Editoriale di Caterina Sorbara

Maggiore tutela per bambini e adolescenti

Editoriale di Caterina Sorbara

 

 

Il secolo scorso, grazie agli studi psicologici e psicoanalitici è stato considerato come quello in cui si è acquisita una piena consapevolezza dei bisogni infantili e dei processi che caratterizzano l’evoluzione dell’essere umano, dalla nascita fino alla vecchiaia.
Tutto faceva sembrare che il bambino e l’adolescente erano ormai tutelati dalla famiglia e dalla società.
Purtroppo, oggi, dati alla mano, possiamo affermare che non è così.
Da recenti ricerche su bambini e adolescenti, è emerso che un bambino su quattro è a rischio povertà e, nel 2009 i bambini scomparsi erano oltre 1000, spesso vittime di sfruttamento sessuale.
Non si contano poi le fughe volontarie, dove si nascondono sofferenza, disagio e risentimento. E sono 115 milioni, i bambini che svolgono lavori pericolosi e sottopagati.
Bambini, spesso ,”parcheggiati” davanti alla “baby sitter tv” e ai videogiochi, bambini che hanno tutto e che in realtà non hanno niente, perché i genitori sono impegnati nella corsa verso la promozione, verso l’affermazione personale, bambini spesso vittime di unioni in crisi che, diventano merce di scambio per i genitori.
Andando avanti nel leggere i dati, scopriamo che spesso, il primo contatto con l’alcool avviene a 12 anni così come pure il consumo delle droghe leggere.

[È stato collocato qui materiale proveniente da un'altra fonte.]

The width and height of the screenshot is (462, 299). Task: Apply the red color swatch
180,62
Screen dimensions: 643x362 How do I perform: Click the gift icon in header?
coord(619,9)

Anche il sesso viene scoperto precocemente.
I nostri giovani aspettano il sabato sera per “sballarsi”, per perdersi, perdendo spesso anche la vita.
Il 71 per cento degli adolescenti, trascorre ore su Facebook.
Non si contano più, ormai, gli episodi di bullismo anche virtuale.
Vincenzo Cardarelli in una sua poesia diceva: “Illusa gioventù”.
Oggi potremmo dire: “Perduta gioventù”, dalle coscienze espropriate, plagiate, massificate, drogate. Almeno i giovani del 68 avevano qualcosa in cui credere, qualcosa da realizzare, qualcosa in cui sperare, qualcosa da combattere e aborrire. Avevano la speranza che tutto potesse cambiare, bastava solo volerlo e il mondo migliore era dietro l’angolo. E se Jonh Donne diceva che “Nessun uomo è un’isola”, oggi possiamo affermare che ogni ragazzo è un’isola di tristezza, di solitudine e noia e, all’orizzonte troppo spesso c’è la depressione, l’autodistruzione e la morte voluta.
E’ di due giorni fa, la notizia di un ragazzo suicida a Reggio Calabria.
Bisogna correre ai ripari con una presa di coscienza forte, che veda l’impegno sinergico di tutti: famiglia, chiesa, scuola e classe politica. Sono d’accordo con quello che tempo fa, disse, il Cardinale Bagnasco a proposito dell’educare, che significa propriamente, far sbocciare alla vita, prenderla sul serio.
Ci vogliono adulti motivati ed entusiasti, capaci di accompagnare altri nell’avventura di un dialogo continuo (che è ascolto prima di essere parola) con la realtà circostante.
Perché la cultura del nulla ha irretito molti, portandoli a credere che “la vita è una passerella” sulla quale esibirsi a ogni costo.
I genitori devono riappropriarsi del ruolo di genitori e non delegare tutto ai media.
Il grande Danilo Dolci, ha sempre ribadito, nei suoi scritti, l’importanza del comunicare, del dialogo e la negatività del “trasmettere”. Ci vuole poi una scuola, che non sia la scuola dei “progetti” con classi pollaio dove l’alunno è solo un numero, un cognome, un “vaso” da riempire in fretta e “buttare” nella società.
Una scuola portatrice di valori, che guardi all’essere, che sia modello di vita, punto luminoso a cui guardare per essere educati.
Una scuola che educhi alla coscienza critica, una scuola del comunicare.
Quello che manca oggi, è anche il silenzio. Nel silenzio l’uomo ascolta se stesso, ascolta il proprio cuore, nutre la propria anima. Ascolta la natura, le meraviglie del creato.
Nel silenzio, le pagine di un libro, diventano amici veri, che non ti tradiscono.
Bisogna educare i giovani al silenzio, alla meditazione, alla contemplazione, per salvarli e salvarci e, per non dover dire, come un titolo di un vecchio film: “Non ci resta che piangere”.